2011 wird die Realisierbarkeit dieser Idee an dem Forschungsprojekt des Life Cycle Towers in Dornbirn demonstriert. Finanziell unterstützt vom Bundesministerium für Verkehr, Innovation und Technologie, im Rahmen des Innovationsprogramms „Haus der Zukunft Plus“. Das Holzhochhaus stellt den Prototyp einer neuen Generation nachhaltigen, vertikalen Bauens dar. Baubeginn war im September 2011. Bereits am 19. November 2012 fand die Eröffnung statt. Beteiligt an der Ausarbeitung war neben Cree auch das Architekturbüro Hermann Kaufmann ZT GmbH sowie das Unternehmen Wiehag, das Ingenieurbüro Arup und die Technische Universität Graz. Der LCT ONE, wie man ihn auch nennt, misst 27 Meter und hat acht Stockwerke. Um CO2 einzusparen, Abfall zu vermeiden und insgesamt wenig Energie zu verbrauchen, wurde der Herstellungsprozess und Materialeinsatz konsequent durchdacht und geplant. So besteht die Fassade aus recyceltem Metall und Holz wird als Grundmaterial für die Konstruktion verwendet. Holz ist ein regional verfügbarer Rohstoff in Vorarlberg, was Transportwege und somit Kosten wie CO2-Ausstoß einspart. Zudem ist es energieschonend zu verarbeiten, spart Transportkosten, aufgrund seines geringen Gewichtes, ist nachwachsend und wird in der Region als traditioneller Rohstoff schon sehr lange verbaut. Das Gebäude ist mit Doppelpendelstützen in einer Stützenbauweise errichtet, was die Nutzung sehr flexibel macht. Da Trennwände individuell eingesetzt werden können und die Spannweite der Decken mit 8,10m sehr groß ist, sind öffentliche wie private Nutzungen möglich. Doch neben dem Vorteil der Umnutzbarkeit ist auch die Möglichkeit eines Rückbaus von erheblicher Bedeutung bezüglich der Nachhaltigkeit. Diese wird möglich durch eine konstruktive Trennung von Tragkonstruktion, Gebäudehülle, Innenausbau und Haustechnik. So lassen sich die einzelnen Systemebenen unabhängig voneinander verändern, modernisieren oder unkompliziert zurückbauen.
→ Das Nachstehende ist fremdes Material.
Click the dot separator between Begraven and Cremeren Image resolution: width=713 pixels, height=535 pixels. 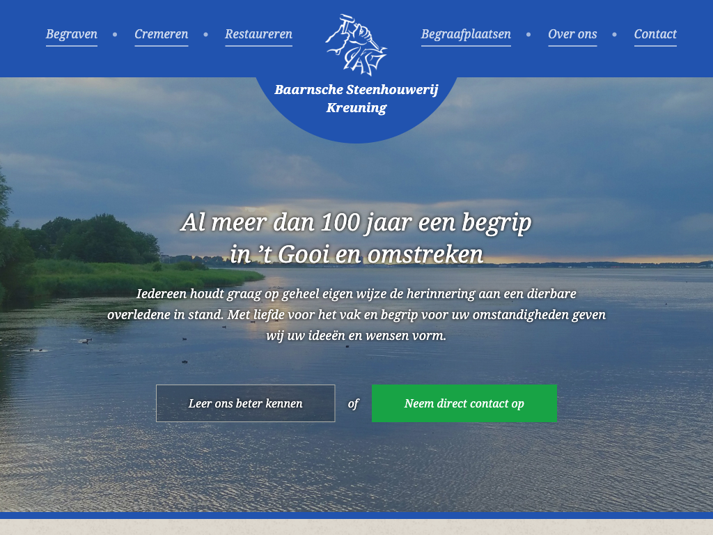click(x=115, y=34)
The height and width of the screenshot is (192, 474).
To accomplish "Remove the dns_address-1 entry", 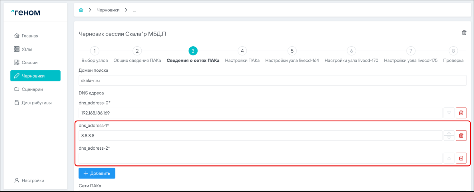I will click(461, 136).
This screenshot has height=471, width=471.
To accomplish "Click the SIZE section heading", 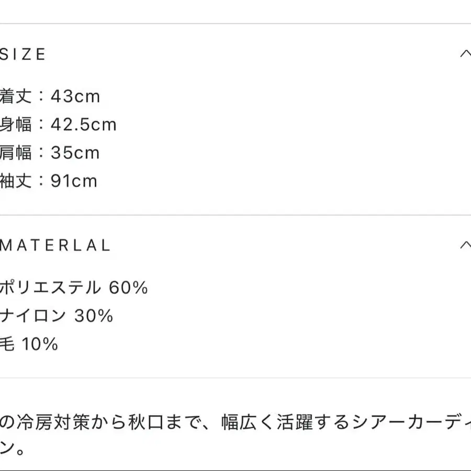I will [24, 54].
Das nachhaltige Konzept ergibt sich aus der Tatsache, dass Holz zwar hauptsächlich verbaut wird, allerdings nur dort, wo es zweckmäßig ist. So ist beispielsweiße das Untergeschoss wie das Erdgeschoss in Stahlbeton ausgeführt. Ebenso die innenliegenden Treppenhauskerne, welche zugleich eine aussteifende Funktion haben. Und auch die Decken bestehen wie bereits erwähnt aus einer Kombination aus Holz und Beton und sind als Verbundrippendecken ausgeführt. Smart, statt nur konsequent scheint der Leitgedanke dieser Idee zu sein, welcher sich auch auszeichnet.
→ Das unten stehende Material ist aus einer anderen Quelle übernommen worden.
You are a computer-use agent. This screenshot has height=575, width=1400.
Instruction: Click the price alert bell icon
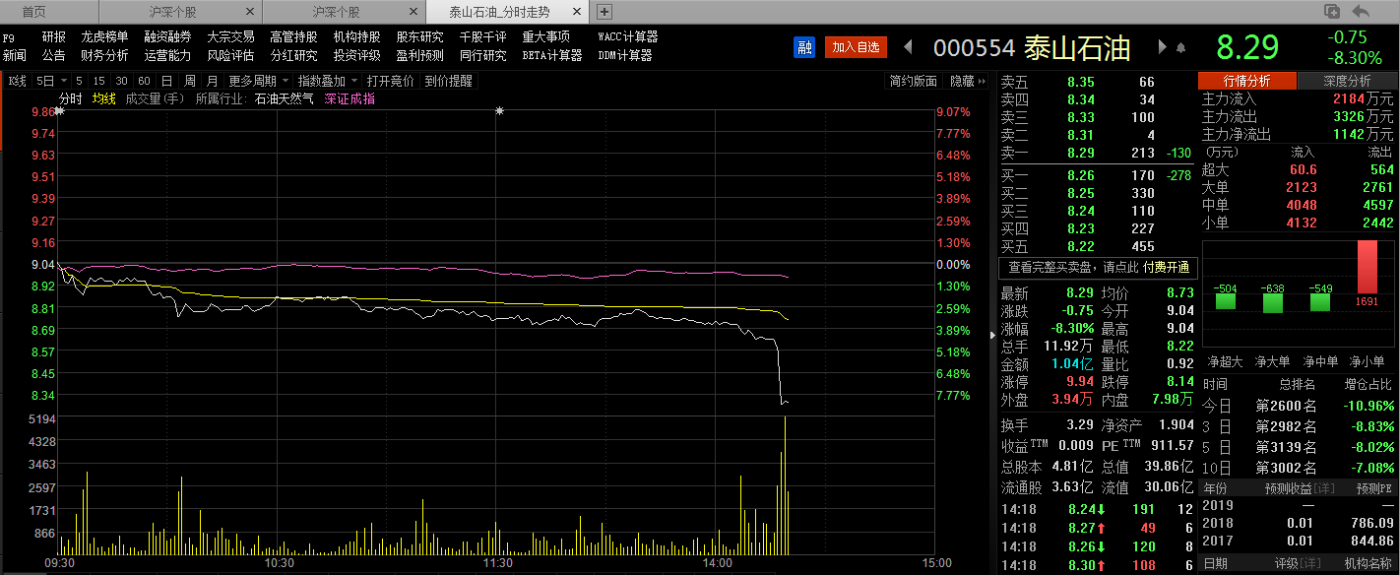(x=1180, y=48)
Aber das Gebäude ist nicht nur in der Herstellung energieeffizient durchdacht. Auch die Lebenszyklusbedingungen sind optimiert geplant. So ist es etwa im Passivhausstandard ausgeführt und versorgt sich mit Strom aus einer Photovoltaikanlage. Präsenzmelder und tageslichtabhängige Kunstlichtsteuerung sowie ein Gebäudeautomationssystem reduzieren die Betriebskosten und den Bedarf an Energie auf ein Minimum. Zudem wird ein Komfortoptimum für die Nutzer durch Kontrollsysteme erzielt, an welche die Lüftungstechnik gekoppelt ist. Heizung und Kühlung funktionieren mit Erdwärme. Die Alu-Glasfassadenhülle ist mit einem integrierten Sonnenschutz ausgestattet, welcher dem sommerlichen Wärmeschutz sowie blendfreien Raumverhältnissen dient. Gesteuert wird er über eine Sensorik auf dem Dach, welche die Tageslichtwerte misst. Die Lichtverhältnisse in den Räumen werden ebenso kontrolliert. Die Fenster sind dreifachverglast und als Kastenfenster verbaut.
Aber nicht nur ökologische und ökonomische Aspekte wurden in der Planung berücksichtigt. Auch soziokulturelle und technische Qualitäten wurden in den Entwurf miteinbezogen. So legte man in der Planung auch wesentlichen Wert auf Wohlfühlatmosphäre und Komfort der Nutzer. Neben einer Komfortlüftung, wurde auch eine Lichttechnik installiert, welche nach Bedarf die Einstellung differenter Farbtemperaturen möglich macht. Ein weiter Faktor, der das Wohlbefinden positiv steigern soll, ist der Verzicht auf eine Verkleidung der Holzkonstruktion. Das Holz wurde beabsichtigt nicht verkleidet, dass es für den Nutzer erlebbar bleibt. Dieser Gedanke entspringt aktuellen Studien, welche belegen, dass der Rohstoff positive Auswirkungen auf das Behaglichkeitsempfinden hat und die Erholung des Körpers unterstützt.
Nach DGNB wurde das Konzept des LifeCycle Towers aufgrund dieser umfassenden Planung zu Recht mit Gold bewertet.
Als Folgeprojekt erhält die Firma Cree von der Vorarlberger Illwerke AG den Auftrag für das Illwerke Zentrum in Vandans, welches sich in Konstruktion und Konzept an den Entwurf des LCT ONE in Dornbirn anlehnen soll. Baubeginn war im März 2012, bereits am 15. November 2013 wurde es eröffnet. Es ist eines der größten Holzgebäude Europas, welche der Büronutzung dienen. Ein weiterer Meilenstein in der Erfolgsgeschichte nachhaltigen Bauens und ein Indiz dafür, dass durch Forschung und interdisziplinäre Zusammenarbeit smarte Produkte entstehen, die den Weg in eine grüne Zukunft ebnen.